Since that time when the data center bought, rented, or hosted its own racks, there's been quite a bit of change. Things have become more complicated in terms of cloud technology devices, and there have been very narrow specializations within cloud products. At the same time, it is the engineering, technical understanding of what and how it is set up and works that has become lacking.
Partly, this problem is caused by the high level of development of modern cloud services: they work as if by themselves, but if there is a slightest need to customize non-standard business tasks, it turns out that it is necessary to "get under the hood" and see what's there.
Usually neither the provider's salespeople, nor the client's projekts are able to accurately assess the available options to implement the project. Unless there is a person with engineering background in the team. But it is a very rare commodity - as a rule such people are engaged in direct technical duties. And this is a systemic problem of the whole market today.
Usually cloud giants are a little better with such gaps because of the larger staff and the ability to attract the best specialists.
What to do?
The key here is culture and competencies. Employees must carry the value of improving and developing professional competencies.
If specialists stop to learn new approaches, practices and technologies, the gap described will inevitably grow.
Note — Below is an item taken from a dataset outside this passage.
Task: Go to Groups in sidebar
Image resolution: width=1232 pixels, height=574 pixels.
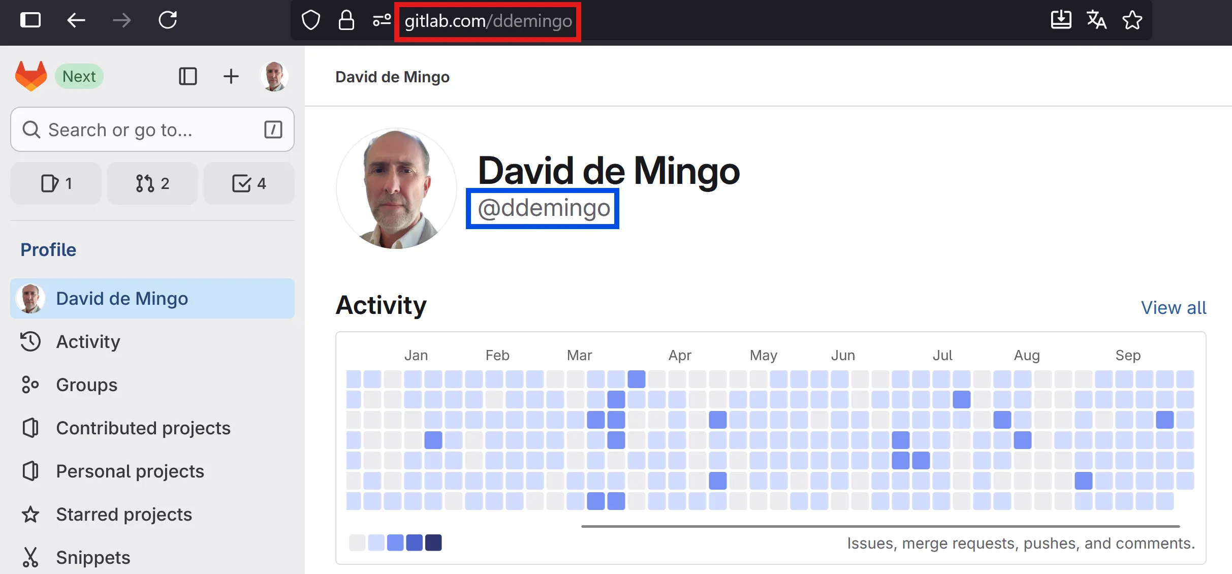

Regardless of the specific area of activity in the company, which can be very narrow and not directly related to the technical implementation of the product, it is necessary to delve into its specifics.
Only on such grounds do courses and any training of employees, both internal and external, make sense.
For example, if a provider wants to develop and resist "cloud globalization", the entire business vertical must have a serious understanding of the structure and capabilities of modern technology. Of course, we are not talking about the level of PaaS platform configuration and maintenance, but the knowledge base should be deep enough to work out scenarios for its use.
Some work has to be done on the client side as well. Businesses cannot go to the cloud for advanced platform services and not change themselves. You need to clearly understand what exactly you are buying and why you need it, what results you want to get for every ruble you spend.
To do this, you need to immerse yourself in the specifics of the technology and study it deeply enough to speak the same language as the provider's technical experts, in case you cannot get the answers you need from the front office.
Remember that a cloud provider is not a full-service IT integrator, but a service seller. When you buy a service, you get access to it, a guarantee of quality, and a set of tools for further work - that's it. From there, everything is in the hands of your specialists. Without a change in the culture and approach to work on the part of the customer, nothing will work.
For example, if a company has slow development cycles of new functionality releases, lengthy approvals and other red tape, then it makes no sense to buy modern PaaS platforms, which allow you to release 5 new software releases per day, in order to accelerate these cycles.
You will only buy the technical ability to make 5 releases a day, but not a guarantee of their release - the productivity of a new solution depends entirely on the organizational culture in the company.
"Fast, trendy and youthful" in terms of quality of IT work provides not a solution per se, but only the correct use of this solution.